China’s reluctance to accept the proposed debt restructuring could deprive Sri Lanka of the International Monetary Fund’s (IMF) USD 2.9 billion credit facility, said Dr Paikiasothy Saravanamuttu, Executive Director of the Centre of Policy Alternatives (CPA), The Island Online reported.
Dr Paikiasothy Saravanamuttu made the remarks at a workshop held in Kandy. The staff-level agreement will be implemented only after the countries that Sri Lanka is indebted to agree on how the debt needs to be restructured. The nations that Sri Lanka is indebted to are Japan, China, India and the European Union. Dr Paikiasothy Saravanamuttu said that the IMF expected each creditor to be treated equally which China is unwilling to accept. He stated that China was not happy with Sri Lanka’s decision to approach the IMF and has even offered to give more loans to Sri Lanka, as per The Island Online report.

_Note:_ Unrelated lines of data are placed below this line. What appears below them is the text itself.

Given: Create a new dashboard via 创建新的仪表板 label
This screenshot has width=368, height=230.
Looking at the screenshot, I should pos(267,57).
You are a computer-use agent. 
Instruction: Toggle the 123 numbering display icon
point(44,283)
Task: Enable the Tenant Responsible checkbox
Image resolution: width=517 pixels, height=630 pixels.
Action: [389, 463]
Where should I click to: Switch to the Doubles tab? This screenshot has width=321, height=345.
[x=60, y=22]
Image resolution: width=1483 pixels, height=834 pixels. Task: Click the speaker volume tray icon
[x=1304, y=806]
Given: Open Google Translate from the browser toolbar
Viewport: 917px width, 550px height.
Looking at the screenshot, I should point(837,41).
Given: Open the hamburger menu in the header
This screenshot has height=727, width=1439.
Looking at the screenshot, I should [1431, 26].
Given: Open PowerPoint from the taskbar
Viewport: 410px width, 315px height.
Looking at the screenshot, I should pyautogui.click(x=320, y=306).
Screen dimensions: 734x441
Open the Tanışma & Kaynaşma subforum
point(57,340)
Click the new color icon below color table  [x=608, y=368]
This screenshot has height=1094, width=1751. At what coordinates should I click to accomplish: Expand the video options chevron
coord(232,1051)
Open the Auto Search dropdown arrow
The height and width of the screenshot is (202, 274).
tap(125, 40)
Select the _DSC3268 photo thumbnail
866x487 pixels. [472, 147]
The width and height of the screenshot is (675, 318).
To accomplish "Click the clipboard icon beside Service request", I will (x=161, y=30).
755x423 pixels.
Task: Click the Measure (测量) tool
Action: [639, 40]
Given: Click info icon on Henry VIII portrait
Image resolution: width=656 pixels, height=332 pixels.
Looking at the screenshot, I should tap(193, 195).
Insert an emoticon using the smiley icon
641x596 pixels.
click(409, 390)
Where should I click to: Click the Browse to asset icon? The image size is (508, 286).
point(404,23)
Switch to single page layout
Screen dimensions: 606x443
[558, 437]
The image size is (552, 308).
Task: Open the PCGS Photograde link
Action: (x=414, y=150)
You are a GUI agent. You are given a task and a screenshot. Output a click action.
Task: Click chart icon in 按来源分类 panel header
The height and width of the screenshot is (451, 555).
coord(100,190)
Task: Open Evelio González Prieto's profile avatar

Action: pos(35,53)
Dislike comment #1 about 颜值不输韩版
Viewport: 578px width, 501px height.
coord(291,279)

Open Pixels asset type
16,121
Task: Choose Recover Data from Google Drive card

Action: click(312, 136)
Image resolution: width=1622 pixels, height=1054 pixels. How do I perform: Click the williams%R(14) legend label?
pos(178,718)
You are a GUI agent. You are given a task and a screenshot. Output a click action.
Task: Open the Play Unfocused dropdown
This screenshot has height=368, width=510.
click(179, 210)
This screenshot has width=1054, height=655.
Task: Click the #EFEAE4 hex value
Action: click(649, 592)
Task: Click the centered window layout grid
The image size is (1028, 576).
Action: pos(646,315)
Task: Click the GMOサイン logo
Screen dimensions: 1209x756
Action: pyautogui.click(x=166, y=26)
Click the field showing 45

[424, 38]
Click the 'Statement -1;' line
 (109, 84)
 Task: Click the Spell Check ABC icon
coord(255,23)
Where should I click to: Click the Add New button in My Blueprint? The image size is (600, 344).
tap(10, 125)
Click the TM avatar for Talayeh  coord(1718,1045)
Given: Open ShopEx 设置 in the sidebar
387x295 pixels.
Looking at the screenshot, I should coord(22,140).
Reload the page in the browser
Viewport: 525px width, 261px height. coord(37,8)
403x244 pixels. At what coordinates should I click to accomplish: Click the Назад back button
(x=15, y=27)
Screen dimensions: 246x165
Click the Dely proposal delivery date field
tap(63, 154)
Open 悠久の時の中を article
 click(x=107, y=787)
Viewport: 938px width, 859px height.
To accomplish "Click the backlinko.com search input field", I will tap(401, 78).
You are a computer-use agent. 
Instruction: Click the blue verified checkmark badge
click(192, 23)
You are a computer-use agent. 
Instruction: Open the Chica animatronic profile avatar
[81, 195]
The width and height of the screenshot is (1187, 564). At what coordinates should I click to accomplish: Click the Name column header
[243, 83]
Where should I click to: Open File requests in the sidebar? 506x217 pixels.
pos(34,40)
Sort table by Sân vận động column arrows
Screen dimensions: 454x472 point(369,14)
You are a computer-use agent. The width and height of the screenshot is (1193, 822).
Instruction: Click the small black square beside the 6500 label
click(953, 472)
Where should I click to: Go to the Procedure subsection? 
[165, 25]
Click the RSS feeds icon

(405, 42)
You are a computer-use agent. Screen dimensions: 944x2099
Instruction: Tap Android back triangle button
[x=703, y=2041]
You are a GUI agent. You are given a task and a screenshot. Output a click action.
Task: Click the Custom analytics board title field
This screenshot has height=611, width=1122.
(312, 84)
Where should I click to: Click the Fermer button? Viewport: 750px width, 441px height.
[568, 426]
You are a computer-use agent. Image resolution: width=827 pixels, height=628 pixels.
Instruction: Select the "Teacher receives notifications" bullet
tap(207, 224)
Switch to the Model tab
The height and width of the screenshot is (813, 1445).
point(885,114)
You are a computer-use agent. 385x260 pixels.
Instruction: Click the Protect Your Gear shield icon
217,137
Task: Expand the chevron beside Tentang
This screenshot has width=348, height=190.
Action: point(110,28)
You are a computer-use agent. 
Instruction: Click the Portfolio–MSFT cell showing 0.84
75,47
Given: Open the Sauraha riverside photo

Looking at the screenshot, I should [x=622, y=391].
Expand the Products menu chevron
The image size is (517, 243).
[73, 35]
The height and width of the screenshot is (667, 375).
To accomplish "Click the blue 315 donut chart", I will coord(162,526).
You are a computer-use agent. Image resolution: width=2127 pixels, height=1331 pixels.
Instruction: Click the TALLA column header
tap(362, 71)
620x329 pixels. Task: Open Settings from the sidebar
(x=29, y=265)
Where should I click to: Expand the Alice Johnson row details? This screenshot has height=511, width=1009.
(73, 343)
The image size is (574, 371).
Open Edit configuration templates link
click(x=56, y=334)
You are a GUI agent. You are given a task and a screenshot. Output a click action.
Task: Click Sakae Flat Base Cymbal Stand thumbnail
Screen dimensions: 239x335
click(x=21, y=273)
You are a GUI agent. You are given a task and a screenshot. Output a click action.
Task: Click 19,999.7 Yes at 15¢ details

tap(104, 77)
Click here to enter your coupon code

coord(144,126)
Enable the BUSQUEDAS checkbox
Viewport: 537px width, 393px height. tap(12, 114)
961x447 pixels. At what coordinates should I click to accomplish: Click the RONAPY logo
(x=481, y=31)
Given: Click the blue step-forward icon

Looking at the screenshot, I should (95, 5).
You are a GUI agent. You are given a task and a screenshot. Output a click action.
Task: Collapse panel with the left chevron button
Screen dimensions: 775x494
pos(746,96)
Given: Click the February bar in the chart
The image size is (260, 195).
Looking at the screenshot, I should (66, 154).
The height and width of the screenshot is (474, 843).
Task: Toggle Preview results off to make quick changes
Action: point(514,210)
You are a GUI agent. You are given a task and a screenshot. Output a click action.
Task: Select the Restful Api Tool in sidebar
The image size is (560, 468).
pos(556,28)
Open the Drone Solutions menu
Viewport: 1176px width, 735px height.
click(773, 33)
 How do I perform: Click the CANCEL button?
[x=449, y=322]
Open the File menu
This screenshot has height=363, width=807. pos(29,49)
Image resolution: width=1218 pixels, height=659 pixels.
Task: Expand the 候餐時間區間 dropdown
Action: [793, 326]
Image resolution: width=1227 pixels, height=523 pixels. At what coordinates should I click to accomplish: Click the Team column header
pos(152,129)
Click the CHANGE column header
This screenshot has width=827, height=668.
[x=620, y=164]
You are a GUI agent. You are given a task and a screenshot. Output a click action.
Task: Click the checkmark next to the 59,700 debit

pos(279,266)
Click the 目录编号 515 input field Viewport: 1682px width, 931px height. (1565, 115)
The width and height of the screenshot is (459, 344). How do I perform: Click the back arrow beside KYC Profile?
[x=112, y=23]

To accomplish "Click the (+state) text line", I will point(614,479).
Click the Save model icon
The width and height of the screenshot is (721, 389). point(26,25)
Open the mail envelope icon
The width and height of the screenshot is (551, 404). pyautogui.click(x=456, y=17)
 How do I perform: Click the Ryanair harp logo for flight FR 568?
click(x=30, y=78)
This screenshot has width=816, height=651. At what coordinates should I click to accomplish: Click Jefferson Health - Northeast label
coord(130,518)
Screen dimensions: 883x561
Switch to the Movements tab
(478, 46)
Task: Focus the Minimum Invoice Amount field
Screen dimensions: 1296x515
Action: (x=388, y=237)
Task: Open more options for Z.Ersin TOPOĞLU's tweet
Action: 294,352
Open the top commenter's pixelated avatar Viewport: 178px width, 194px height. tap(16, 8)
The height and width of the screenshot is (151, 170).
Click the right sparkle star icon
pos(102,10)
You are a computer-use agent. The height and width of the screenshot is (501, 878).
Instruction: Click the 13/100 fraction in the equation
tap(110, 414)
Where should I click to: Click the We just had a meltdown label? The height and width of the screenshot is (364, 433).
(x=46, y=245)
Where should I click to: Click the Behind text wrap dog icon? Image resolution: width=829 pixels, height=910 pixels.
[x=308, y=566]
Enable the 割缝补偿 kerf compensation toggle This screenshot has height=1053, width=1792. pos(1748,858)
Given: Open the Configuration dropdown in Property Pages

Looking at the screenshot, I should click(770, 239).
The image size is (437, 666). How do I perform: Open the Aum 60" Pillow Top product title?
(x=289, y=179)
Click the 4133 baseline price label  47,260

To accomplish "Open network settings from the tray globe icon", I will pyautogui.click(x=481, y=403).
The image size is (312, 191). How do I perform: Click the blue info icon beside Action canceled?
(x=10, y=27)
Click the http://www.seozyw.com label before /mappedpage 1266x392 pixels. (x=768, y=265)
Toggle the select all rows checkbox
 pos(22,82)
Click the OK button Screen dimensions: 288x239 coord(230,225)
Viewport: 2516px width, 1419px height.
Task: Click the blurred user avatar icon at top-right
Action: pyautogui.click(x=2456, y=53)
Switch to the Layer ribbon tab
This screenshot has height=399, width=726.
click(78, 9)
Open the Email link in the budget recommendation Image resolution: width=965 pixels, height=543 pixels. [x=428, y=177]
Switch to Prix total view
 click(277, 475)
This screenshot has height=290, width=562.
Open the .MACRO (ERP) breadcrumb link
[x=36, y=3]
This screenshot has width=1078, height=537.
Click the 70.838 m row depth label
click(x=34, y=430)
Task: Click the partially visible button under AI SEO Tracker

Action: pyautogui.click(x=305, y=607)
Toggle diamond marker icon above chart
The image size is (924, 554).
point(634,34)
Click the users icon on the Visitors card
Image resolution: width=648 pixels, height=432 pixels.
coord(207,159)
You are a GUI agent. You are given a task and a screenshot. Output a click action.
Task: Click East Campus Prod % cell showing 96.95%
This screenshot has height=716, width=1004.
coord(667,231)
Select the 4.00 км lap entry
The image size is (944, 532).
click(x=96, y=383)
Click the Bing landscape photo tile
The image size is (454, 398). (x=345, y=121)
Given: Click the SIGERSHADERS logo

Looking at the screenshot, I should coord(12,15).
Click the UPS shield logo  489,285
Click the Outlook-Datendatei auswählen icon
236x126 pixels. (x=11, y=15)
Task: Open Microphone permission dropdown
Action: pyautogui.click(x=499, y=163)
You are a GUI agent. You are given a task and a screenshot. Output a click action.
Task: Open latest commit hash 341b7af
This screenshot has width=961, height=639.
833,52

The CPA Executive Director said that IMF will release USD 2.9 billion by January or February 2023 if China agrees to restructure debt. However, Sri Lanka will have to wait for the IMF’s board meeting in March 2023 if Beijing does not agree to the proposed debt restructuring. He stressed that Sri Lanka will need USD 850 million to pay for essentials during this period.Dr Saravanamuttu said that the people of Sri Lanka should not blame the politicians for the situation in the country as it is the citizens who have placed them there and given them the power. He stressed that the people have a responsibility to see that the situation improves in Sri Lanka.